The bridge sits on foundations of a Roman bridge which spanned Nachal Lachish and was part of the super-highway which connected Egypt to Mesopotamia. Bridges were very important in ancient times, as they are today. They smooth out the trip and facilitate crossing muddy, lush passages. Not so important for foot travel, once the carriage, the horse, the cart, the train, or the car became the primary means of moving goods and people, bridges were indispensable. Armies, with their heavy loads of supplies and fighters, are totally dependent on crossing such points easily. At the eve of war in 1948, Nahal Lachish was crossed by 3 main bridges: An Ottoman bridge for carts and foot traffic; a railroad bridge; and a modern British bridge for cars. It was protected by a pillbox which was built by the British during the Arab revolt of 1936-39.
During the Independence war, the Egyptian army made its way north, seemingly on their way to Tel Aviv. Intelligence from the Israeli side ordered the blowing up of the bridges over Nahal Lachish in order to slow the anticipated advance. The story goes that 300 kg of explosives set out with Shimon Margolin and 9 Kibbutz Beer Tuvia volunteers on the backs of two donkeys. Almost immediately, the first donkey collapsed and died. Shimon put all 300 kg of explosives on the back of the second donkey. That donkey trudged through the night until, only 2 km from its destination, he, too, fell and died. Then the troop of 10 soldiers each took 30 kg of explosives on their backs and carried it to these bridges. The Jewish fighters (the bridge was blown up on May 12, 1948 before the state was declared) succeeded in their mission and the battle which ensued upon arrival of the Egyptians 2 weeks later was won at least partially because the Egyptians could not cross the nahal easily.
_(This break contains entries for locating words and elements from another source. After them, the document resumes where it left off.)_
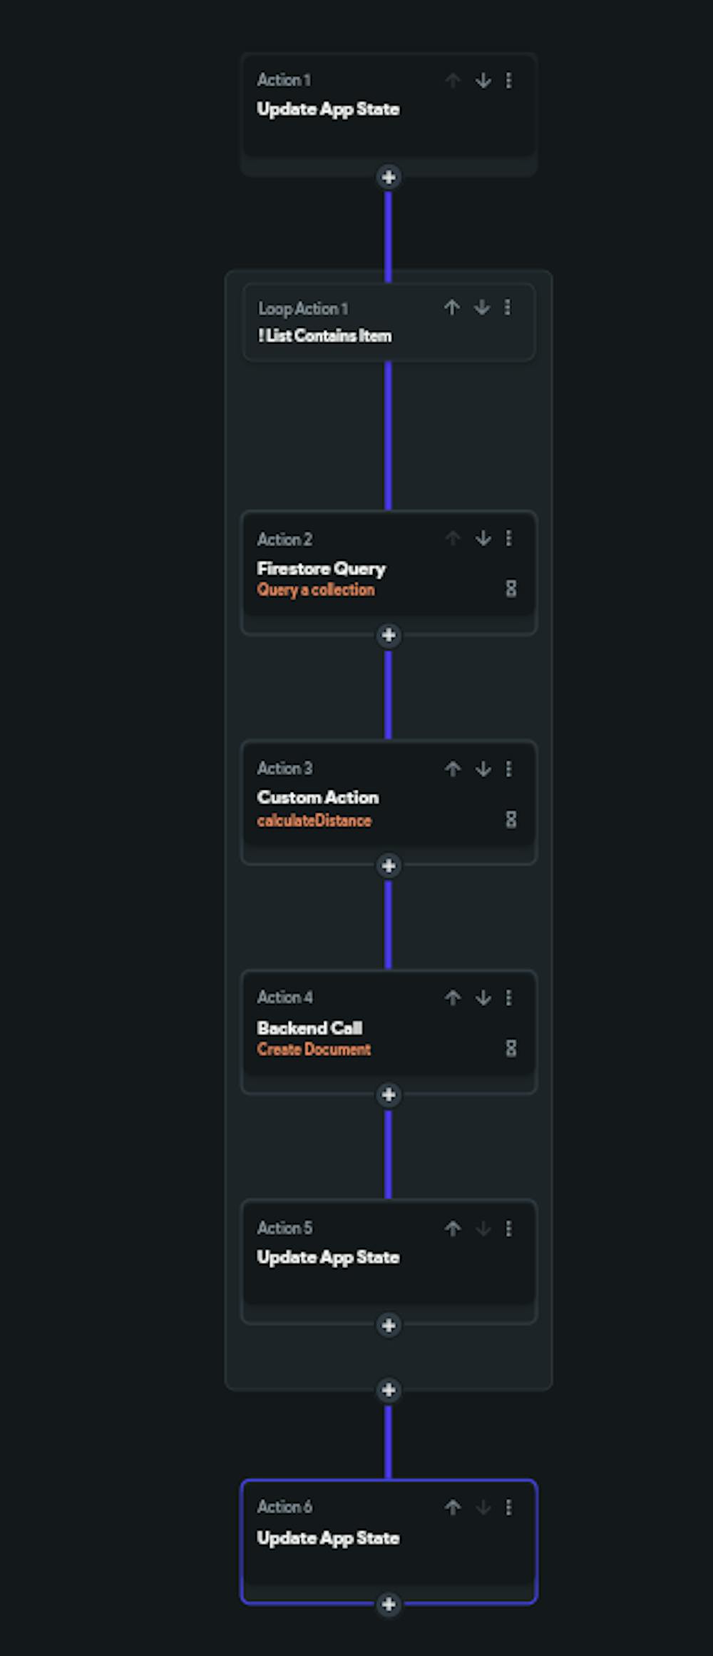
Task: Click output variable icon on Firestore Query
Action: pos(512,589)
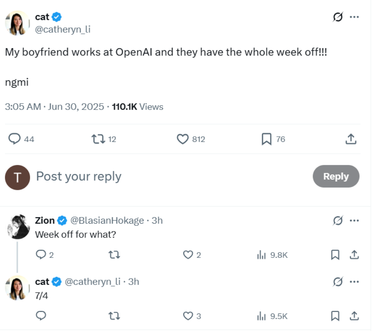Open @BlasianHokage profile link
The image size is (372, 331).
pyautogui.click(x=107, y=221)
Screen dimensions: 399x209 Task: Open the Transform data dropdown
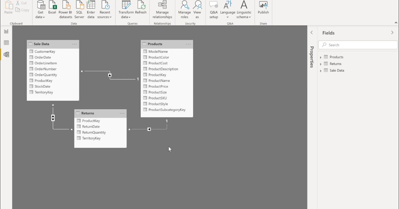click(x=126, y=10)
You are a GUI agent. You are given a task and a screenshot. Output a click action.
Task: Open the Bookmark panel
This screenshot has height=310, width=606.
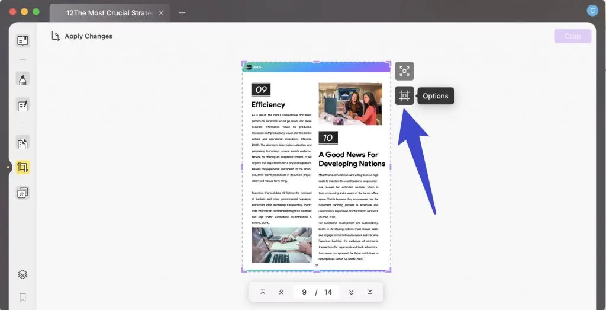(22, 298)
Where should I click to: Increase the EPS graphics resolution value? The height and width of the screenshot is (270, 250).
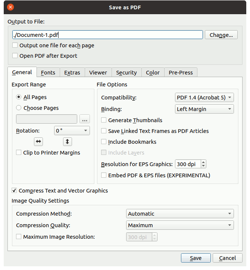pos(203,162)
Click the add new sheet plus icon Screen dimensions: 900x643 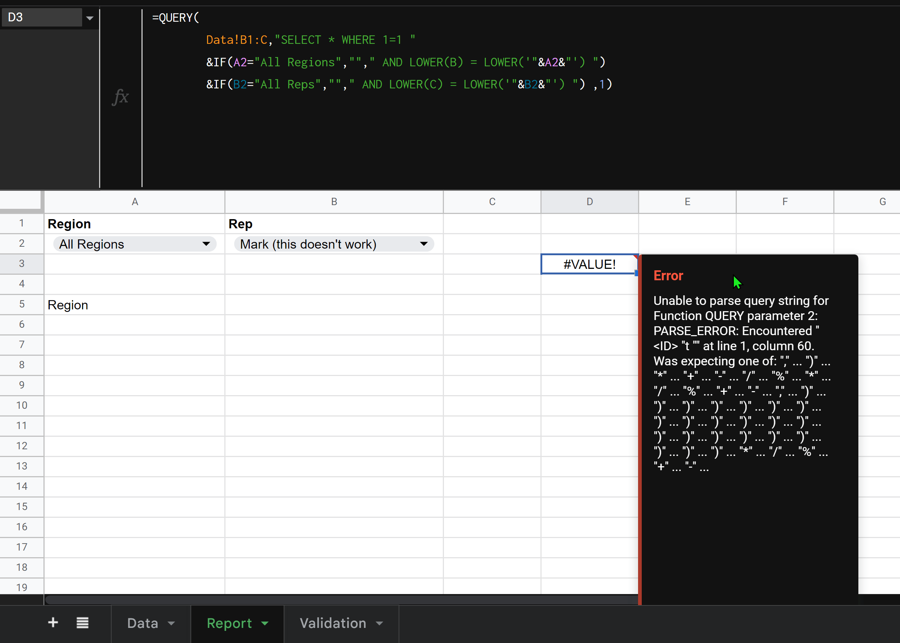point(53,622)
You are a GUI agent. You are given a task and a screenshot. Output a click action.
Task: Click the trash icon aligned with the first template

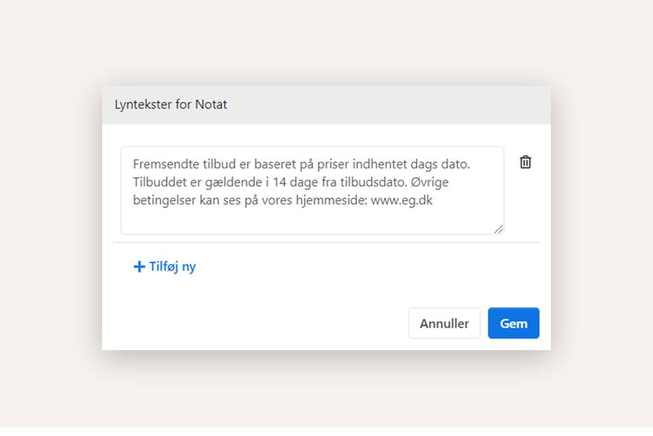click(x=524, y=162)
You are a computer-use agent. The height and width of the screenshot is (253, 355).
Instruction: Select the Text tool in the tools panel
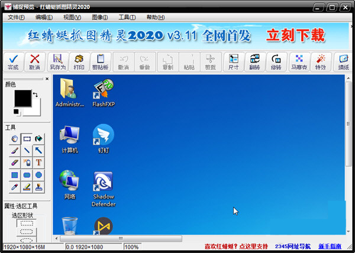coord(38,162)
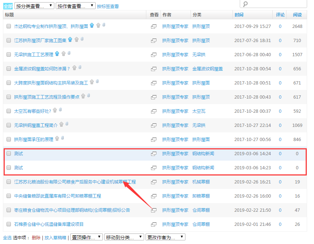Image resolution: width=314 pixels, height=244 pixels.
Task: Click gray arrow icon beside 太空瓦有哪些好处
Action: (55, 110)
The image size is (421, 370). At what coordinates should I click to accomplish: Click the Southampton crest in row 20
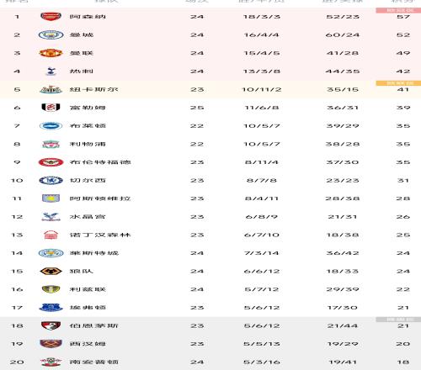(51, 362)
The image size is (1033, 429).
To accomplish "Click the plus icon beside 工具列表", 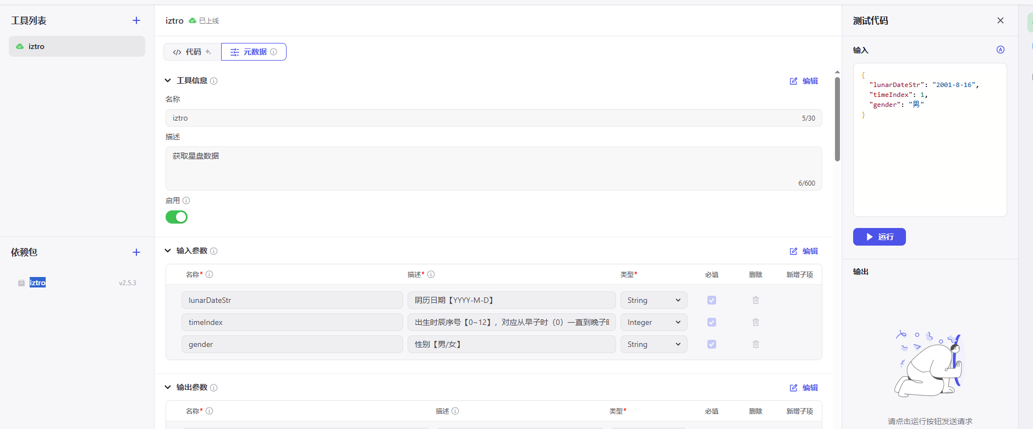I will 136,20.
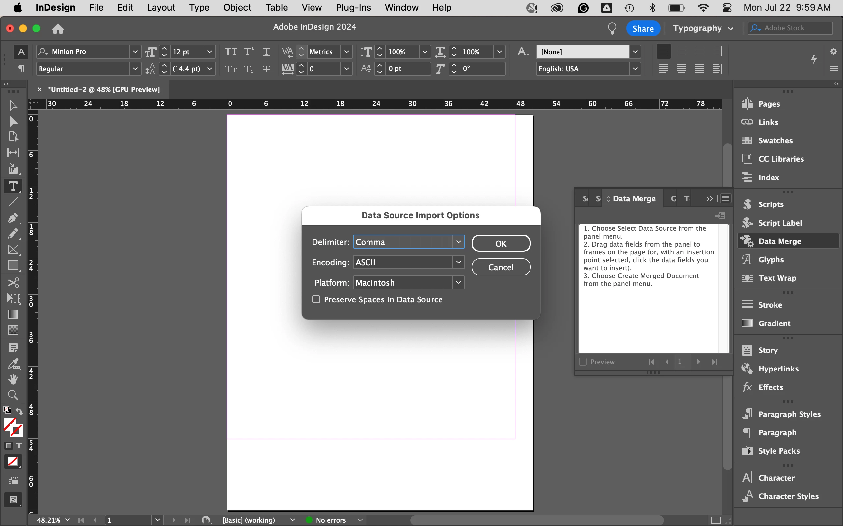
Task: Select the Pen tool
Action: coord(13,218)
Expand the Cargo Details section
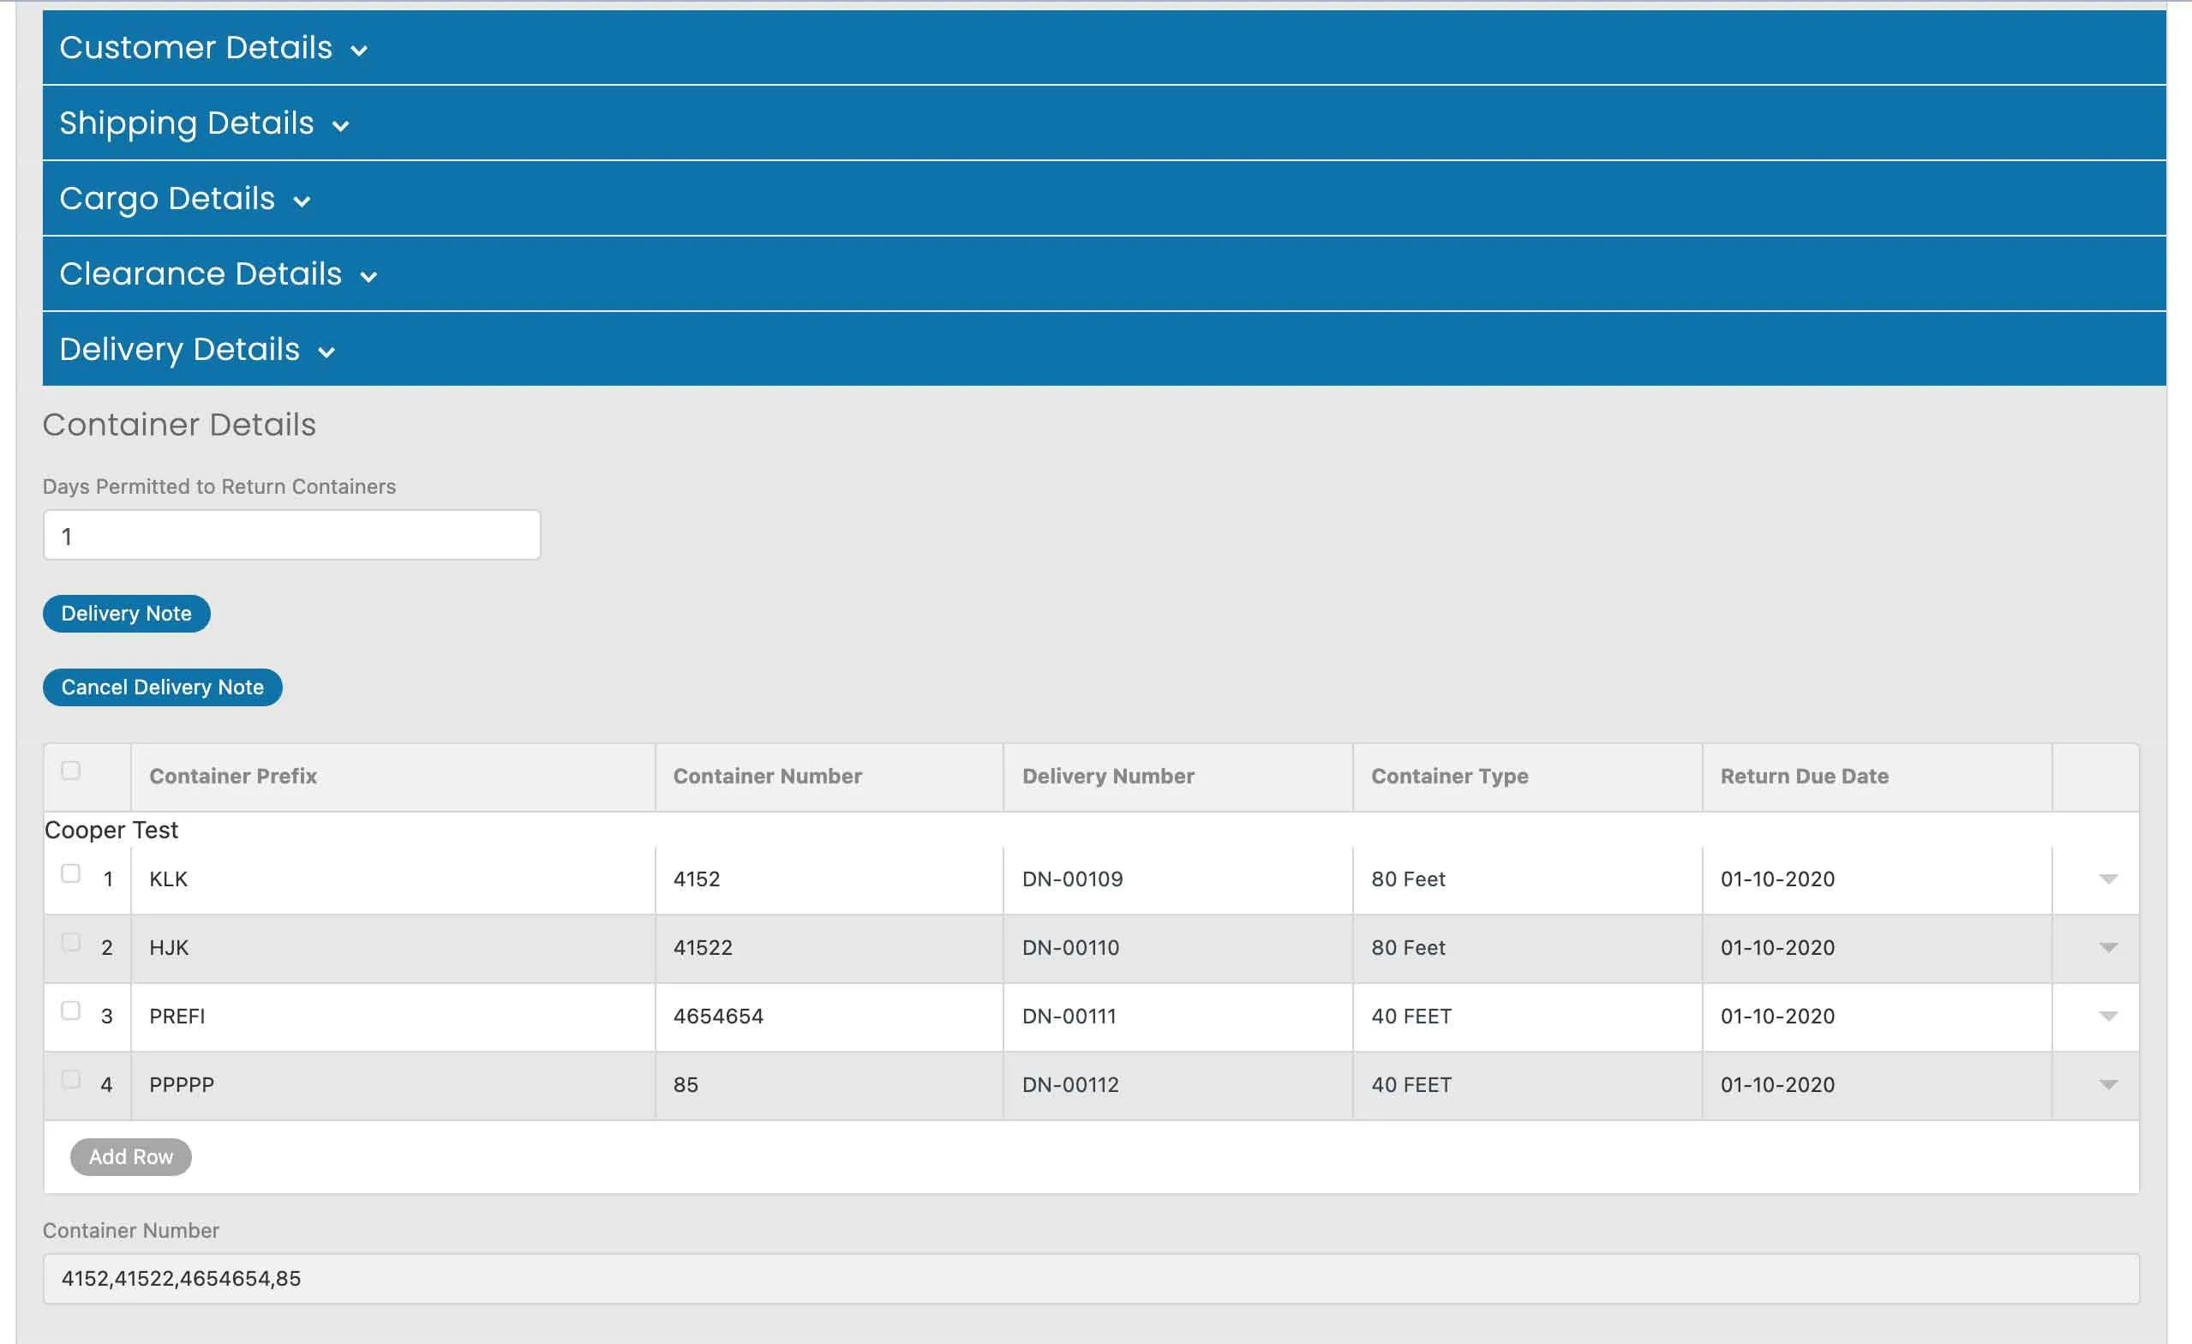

Ad Halom was the site of the Israeli Air Forces first battle. The nascent state had but 4 fighter planes in its possession. After the battle, only 2 remained, one crashing after being hit and killing its pilot – the only son of a South African family – Edward (Shlomo) Cohen. Fifty other soldiers in the Israeli army lost their lives in the battle at Ad Halom.
It is hard to imagine what the State of Israel would look like today if the Egyptians had taken Tel Aviv, or if there would even be a Jewish state here at all. I encourage you the next time you are in the area, to take in a bit of Israeli history with a stop at Ad Halom. “Until Here”, or in modern Amerian parlance “The Buck Stops Here” – stop and see the nahal and the bridge (the Ottoman bridge has been restored as a foot bridge) that represents how thin the thread was by which this country was won.